- Work task:
Of the entries below, return only those lines from the line with "Where should I click to: Open the 技能" to the line with "Given: Click the word wrap icon", exactly, both included.

☆ ☆ ☆ ☆

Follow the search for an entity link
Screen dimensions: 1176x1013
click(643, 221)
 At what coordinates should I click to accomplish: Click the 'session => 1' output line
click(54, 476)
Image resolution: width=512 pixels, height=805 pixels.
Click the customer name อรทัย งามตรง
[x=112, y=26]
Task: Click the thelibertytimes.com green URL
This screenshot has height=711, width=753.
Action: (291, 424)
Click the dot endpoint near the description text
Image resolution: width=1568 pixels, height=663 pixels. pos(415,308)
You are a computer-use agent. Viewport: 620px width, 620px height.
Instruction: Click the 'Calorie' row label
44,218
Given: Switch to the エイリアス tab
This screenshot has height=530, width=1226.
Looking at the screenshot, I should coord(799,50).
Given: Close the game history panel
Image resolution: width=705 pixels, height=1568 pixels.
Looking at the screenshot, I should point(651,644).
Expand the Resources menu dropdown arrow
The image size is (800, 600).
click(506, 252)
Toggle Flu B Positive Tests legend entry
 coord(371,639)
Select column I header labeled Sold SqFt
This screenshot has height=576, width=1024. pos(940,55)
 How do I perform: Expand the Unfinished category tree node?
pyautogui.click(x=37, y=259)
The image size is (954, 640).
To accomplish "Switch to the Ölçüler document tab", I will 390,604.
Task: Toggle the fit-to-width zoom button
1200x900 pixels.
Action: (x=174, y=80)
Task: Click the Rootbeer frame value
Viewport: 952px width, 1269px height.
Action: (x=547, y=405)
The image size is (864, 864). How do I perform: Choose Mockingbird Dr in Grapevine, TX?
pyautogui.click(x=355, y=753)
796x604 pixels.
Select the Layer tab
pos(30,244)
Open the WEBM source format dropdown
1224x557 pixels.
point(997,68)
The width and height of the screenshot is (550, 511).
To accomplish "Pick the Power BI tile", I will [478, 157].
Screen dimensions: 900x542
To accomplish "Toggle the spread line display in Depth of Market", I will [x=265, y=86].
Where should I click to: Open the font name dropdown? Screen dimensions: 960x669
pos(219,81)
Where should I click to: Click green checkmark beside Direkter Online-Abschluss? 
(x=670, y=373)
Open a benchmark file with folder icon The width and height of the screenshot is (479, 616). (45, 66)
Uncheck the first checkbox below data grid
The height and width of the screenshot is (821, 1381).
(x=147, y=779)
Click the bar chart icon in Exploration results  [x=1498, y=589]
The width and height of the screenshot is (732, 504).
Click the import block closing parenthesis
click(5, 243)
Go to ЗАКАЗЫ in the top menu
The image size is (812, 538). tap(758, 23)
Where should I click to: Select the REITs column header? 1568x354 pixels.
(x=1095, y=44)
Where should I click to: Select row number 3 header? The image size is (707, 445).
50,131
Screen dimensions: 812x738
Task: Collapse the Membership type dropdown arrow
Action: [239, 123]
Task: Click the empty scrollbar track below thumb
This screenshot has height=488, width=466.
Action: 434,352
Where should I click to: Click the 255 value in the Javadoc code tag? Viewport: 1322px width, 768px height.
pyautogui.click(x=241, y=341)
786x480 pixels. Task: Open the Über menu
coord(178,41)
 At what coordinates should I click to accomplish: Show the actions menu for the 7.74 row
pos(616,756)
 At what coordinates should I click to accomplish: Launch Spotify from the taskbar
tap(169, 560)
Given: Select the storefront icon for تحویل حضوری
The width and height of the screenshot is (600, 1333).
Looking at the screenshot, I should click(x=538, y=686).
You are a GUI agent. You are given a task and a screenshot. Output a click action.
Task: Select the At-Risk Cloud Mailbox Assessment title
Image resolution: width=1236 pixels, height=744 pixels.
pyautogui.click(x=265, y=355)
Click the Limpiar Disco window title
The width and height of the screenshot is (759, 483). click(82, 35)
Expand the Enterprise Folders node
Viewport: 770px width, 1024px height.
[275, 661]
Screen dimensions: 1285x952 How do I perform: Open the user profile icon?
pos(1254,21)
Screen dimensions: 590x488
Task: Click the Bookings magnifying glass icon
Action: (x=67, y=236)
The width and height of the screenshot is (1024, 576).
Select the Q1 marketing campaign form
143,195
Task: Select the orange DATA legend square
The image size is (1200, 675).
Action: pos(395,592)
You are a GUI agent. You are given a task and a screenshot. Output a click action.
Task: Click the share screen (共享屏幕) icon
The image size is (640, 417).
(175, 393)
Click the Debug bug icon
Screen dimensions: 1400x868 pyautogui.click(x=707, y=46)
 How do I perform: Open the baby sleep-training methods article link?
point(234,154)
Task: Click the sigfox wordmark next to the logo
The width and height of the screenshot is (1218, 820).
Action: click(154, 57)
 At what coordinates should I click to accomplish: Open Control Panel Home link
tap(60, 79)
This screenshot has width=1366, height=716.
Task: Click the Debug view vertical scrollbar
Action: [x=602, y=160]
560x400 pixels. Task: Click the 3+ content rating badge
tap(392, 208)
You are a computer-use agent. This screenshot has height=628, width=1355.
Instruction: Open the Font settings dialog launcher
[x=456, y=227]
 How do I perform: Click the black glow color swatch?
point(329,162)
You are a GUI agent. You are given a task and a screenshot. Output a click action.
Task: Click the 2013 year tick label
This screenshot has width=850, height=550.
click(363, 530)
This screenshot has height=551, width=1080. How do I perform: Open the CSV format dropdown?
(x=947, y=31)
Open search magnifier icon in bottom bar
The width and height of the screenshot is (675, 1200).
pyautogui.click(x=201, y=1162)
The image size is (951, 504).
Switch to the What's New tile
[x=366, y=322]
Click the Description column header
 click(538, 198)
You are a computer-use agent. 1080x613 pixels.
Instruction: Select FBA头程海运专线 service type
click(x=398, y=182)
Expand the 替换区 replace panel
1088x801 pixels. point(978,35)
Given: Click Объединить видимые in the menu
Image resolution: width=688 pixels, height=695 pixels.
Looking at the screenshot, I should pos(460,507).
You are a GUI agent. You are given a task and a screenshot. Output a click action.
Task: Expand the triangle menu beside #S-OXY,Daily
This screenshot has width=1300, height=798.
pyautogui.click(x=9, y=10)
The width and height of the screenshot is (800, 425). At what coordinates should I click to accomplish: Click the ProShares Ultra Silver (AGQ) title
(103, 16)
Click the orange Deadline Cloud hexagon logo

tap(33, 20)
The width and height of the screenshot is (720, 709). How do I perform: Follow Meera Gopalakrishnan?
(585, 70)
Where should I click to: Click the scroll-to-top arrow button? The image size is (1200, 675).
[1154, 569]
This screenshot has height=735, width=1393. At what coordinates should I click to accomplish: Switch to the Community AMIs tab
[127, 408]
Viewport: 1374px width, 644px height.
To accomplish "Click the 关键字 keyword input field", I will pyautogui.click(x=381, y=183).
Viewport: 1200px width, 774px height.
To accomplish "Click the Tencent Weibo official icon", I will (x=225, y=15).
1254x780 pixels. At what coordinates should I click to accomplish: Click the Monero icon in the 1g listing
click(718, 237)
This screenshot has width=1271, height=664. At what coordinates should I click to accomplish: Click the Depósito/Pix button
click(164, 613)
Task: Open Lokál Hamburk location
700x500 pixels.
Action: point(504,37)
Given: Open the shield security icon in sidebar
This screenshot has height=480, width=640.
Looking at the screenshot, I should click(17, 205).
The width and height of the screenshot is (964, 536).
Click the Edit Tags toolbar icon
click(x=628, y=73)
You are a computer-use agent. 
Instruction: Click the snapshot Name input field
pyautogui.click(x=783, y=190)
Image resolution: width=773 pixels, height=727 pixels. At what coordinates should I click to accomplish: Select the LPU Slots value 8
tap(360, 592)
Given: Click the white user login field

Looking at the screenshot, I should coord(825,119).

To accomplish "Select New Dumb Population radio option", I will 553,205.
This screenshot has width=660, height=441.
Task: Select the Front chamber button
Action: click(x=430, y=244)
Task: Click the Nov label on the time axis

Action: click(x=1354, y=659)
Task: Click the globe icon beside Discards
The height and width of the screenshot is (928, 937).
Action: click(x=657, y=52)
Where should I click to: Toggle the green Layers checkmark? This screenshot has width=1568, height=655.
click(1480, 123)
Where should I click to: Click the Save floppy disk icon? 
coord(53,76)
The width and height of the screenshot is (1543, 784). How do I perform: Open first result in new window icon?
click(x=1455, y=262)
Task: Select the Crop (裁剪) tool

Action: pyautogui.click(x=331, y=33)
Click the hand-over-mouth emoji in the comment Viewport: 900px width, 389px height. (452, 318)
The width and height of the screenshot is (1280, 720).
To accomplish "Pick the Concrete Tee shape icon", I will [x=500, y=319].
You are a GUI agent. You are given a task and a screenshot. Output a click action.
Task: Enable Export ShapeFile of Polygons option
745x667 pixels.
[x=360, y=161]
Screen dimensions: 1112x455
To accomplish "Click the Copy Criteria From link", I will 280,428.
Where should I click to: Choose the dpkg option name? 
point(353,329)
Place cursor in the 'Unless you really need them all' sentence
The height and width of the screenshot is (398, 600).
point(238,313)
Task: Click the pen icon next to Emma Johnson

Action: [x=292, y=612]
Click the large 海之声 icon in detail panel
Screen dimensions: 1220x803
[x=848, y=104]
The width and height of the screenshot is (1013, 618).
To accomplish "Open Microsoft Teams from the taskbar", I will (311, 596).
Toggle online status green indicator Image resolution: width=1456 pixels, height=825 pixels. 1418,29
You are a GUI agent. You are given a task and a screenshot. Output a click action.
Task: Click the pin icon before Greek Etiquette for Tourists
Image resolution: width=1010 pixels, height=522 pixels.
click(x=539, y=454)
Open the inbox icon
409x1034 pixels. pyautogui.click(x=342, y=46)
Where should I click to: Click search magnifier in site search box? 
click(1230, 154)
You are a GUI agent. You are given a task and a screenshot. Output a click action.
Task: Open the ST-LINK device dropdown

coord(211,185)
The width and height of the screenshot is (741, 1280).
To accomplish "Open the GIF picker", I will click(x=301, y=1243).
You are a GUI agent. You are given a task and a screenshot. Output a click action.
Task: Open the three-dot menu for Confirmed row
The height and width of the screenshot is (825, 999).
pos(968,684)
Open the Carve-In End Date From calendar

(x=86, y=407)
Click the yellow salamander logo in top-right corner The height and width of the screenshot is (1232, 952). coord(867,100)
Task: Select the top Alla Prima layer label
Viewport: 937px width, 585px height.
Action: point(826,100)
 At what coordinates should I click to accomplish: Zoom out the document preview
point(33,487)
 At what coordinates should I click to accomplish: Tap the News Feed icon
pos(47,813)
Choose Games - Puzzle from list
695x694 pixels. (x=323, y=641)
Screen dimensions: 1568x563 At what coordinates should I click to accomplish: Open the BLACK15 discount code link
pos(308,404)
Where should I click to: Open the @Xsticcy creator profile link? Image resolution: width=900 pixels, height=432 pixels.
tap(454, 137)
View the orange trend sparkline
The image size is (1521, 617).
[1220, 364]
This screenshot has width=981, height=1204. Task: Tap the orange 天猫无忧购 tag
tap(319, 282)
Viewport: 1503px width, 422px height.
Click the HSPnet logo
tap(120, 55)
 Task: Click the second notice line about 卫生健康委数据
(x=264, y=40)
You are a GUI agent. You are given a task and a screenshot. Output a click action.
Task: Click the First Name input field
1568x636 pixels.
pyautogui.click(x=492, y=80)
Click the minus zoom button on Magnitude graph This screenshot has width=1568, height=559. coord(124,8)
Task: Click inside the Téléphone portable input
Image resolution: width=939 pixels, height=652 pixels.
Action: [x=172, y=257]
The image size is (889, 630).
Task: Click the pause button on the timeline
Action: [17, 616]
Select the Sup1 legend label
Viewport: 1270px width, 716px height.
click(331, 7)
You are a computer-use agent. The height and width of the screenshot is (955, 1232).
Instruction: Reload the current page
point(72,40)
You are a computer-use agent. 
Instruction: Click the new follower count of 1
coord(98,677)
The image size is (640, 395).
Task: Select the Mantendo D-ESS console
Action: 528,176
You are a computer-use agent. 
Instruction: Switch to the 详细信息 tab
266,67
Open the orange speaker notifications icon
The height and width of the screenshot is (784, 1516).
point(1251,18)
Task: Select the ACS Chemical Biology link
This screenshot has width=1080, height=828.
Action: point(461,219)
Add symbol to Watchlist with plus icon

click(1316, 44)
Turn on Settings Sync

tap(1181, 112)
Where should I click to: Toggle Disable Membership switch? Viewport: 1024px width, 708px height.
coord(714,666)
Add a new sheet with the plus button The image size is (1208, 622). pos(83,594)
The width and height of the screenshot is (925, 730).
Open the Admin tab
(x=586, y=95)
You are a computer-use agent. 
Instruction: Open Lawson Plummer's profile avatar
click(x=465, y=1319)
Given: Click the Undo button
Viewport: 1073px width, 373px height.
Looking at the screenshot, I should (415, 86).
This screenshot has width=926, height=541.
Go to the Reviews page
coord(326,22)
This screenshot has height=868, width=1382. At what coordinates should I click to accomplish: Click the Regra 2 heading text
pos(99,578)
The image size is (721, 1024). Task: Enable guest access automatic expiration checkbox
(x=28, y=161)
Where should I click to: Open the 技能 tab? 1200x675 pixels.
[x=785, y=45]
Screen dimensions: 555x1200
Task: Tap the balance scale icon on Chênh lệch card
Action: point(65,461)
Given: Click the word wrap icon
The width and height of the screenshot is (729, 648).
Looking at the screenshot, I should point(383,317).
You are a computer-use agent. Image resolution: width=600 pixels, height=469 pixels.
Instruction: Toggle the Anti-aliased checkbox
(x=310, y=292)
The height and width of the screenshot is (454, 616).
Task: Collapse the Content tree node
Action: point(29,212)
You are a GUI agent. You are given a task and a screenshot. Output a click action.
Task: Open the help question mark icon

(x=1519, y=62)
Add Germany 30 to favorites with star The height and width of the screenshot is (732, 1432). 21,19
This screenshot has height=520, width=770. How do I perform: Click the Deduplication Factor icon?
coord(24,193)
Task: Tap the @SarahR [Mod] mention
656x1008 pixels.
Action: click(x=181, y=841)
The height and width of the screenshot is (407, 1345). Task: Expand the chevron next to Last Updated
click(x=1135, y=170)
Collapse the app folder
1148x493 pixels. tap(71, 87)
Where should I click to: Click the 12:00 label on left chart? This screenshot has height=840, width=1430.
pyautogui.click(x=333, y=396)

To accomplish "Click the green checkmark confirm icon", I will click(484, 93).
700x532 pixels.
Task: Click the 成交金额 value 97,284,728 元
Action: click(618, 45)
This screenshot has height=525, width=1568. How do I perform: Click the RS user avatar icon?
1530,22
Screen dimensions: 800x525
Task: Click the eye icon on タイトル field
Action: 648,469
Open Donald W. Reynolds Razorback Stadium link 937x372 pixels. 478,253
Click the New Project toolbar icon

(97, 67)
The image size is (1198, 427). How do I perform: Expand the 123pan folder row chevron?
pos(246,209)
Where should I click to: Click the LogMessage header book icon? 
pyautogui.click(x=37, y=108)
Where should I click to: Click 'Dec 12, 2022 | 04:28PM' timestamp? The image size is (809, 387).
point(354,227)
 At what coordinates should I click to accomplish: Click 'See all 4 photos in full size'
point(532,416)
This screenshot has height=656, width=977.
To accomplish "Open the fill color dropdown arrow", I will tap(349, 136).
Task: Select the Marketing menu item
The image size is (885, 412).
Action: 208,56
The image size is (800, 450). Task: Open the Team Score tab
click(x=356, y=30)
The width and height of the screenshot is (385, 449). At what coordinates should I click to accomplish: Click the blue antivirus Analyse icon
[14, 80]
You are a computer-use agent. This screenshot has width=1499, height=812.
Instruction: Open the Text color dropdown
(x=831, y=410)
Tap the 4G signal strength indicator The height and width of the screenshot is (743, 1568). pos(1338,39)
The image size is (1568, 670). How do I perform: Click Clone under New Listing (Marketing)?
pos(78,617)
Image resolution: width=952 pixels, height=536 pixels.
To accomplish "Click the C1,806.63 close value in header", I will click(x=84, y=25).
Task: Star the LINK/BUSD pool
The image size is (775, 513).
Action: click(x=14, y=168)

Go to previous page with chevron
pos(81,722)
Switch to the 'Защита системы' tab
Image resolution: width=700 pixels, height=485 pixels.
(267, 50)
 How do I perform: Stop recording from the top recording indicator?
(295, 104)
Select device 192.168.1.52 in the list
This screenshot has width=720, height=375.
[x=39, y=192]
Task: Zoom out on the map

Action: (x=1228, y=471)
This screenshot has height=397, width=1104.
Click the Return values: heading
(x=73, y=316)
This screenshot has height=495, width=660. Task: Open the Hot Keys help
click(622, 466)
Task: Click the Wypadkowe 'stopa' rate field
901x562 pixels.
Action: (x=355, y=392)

☆ ☆ ☆ ☆

- Result:
Where should I click to: Open the 技能 tab? 1200x675 pixels.
[x=785, y=45]
Screen dimensions: 555x1200
Task: Tap the balance scale icon on Chênh lệch card
Action: point(65,461)
Given: Click the word wrap icon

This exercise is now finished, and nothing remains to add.